We wanted to complete the FINRA Tech Challenge to create an AI chatbot that handles common queries and redirects to a human representative otherwise.

How we built it

We built the project using the Azure QnA Maker API and an Azure Web Bot as a wrapper. We used knowledge bases with previous queries and answers and matched each new query with a certain confidence rating. If this confidence rating was below a certain threshold, we prompted a redirect to a customer service representative.

Challenges we ran into

At first we tried to look into the Maluuba frames dataset and flattening the parsed data json to make a tensor, but the dataset proved much too convoluted and cumbersome. At a different point in time we were trying to implement the wiki-text bot Adam and training multiple models so that it would provide the same output for queries it was confident on, and different output for outlier entries. However, the Natural Language Processing component used hard-coded AI rather than machine learning models, so this was not possible.

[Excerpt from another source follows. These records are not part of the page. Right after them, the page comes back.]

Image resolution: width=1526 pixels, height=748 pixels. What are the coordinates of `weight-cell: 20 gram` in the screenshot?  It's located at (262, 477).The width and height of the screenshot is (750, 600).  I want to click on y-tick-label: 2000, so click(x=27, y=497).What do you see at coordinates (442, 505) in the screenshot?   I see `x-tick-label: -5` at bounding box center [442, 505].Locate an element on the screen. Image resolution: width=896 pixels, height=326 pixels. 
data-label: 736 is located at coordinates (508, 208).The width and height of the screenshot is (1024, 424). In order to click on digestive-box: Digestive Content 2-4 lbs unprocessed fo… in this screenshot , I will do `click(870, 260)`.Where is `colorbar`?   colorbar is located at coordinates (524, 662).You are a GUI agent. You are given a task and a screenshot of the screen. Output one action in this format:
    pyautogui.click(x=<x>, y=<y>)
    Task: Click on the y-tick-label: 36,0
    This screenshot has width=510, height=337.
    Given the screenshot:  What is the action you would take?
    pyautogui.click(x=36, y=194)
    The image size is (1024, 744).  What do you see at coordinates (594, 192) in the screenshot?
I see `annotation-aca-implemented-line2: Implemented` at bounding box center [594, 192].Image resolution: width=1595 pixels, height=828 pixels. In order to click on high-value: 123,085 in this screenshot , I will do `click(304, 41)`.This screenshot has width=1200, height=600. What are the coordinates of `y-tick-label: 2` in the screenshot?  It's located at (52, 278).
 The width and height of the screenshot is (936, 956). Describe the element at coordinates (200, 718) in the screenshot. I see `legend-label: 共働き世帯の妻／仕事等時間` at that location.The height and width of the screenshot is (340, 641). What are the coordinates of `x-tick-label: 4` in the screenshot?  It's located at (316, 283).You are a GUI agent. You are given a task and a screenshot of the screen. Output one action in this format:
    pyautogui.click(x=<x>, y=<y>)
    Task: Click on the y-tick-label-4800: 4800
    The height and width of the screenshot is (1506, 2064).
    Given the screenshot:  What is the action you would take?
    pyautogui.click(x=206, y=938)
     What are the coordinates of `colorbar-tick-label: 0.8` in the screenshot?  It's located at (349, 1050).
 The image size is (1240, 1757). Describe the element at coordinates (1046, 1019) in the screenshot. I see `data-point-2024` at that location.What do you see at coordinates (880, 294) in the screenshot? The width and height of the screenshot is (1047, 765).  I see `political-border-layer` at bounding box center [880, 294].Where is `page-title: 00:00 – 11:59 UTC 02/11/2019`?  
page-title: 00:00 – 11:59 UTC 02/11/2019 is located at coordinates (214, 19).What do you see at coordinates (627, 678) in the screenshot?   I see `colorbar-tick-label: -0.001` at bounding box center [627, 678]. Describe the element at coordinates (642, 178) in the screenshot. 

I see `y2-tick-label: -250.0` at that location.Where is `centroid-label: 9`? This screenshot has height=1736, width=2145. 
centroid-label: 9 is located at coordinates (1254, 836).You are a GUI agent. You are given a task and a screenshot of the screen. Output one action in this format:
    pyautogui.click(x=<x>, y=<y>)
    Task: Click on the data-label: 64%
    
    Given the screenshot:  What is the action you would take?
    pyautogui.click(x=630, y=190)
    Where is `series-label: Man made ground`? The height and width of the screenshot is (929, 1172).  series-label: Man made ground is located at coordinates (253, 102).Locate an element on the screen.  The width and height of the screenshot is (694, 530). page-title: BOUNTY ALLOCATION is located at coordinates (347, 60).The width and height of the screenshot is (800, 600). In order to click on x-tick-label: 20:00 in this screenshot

What we are proud of and what we learned

We had to scrap our ideas multiple times and did not start implementing the final version until around midnight of the last night, but we learned in detail how online chatbots work, why our previous ideas did not succeed and we also learned a lot about natural language processing. In the final implementation, we learned how to interact with the Microsoft Azure APIs and how to link them together.

What's next for Ubuntu Help AI Chatbot

For this short duration project we used a streamlined version of the Ubuntu Dialogue Corpus knowledge base, but with more time we could find ways to use and manage the whole large dataset, and also implement online learning as new queries are made. In addition, each query is considered by the bot independently, but in the future we could find a way to have consecutive queries interact with each other.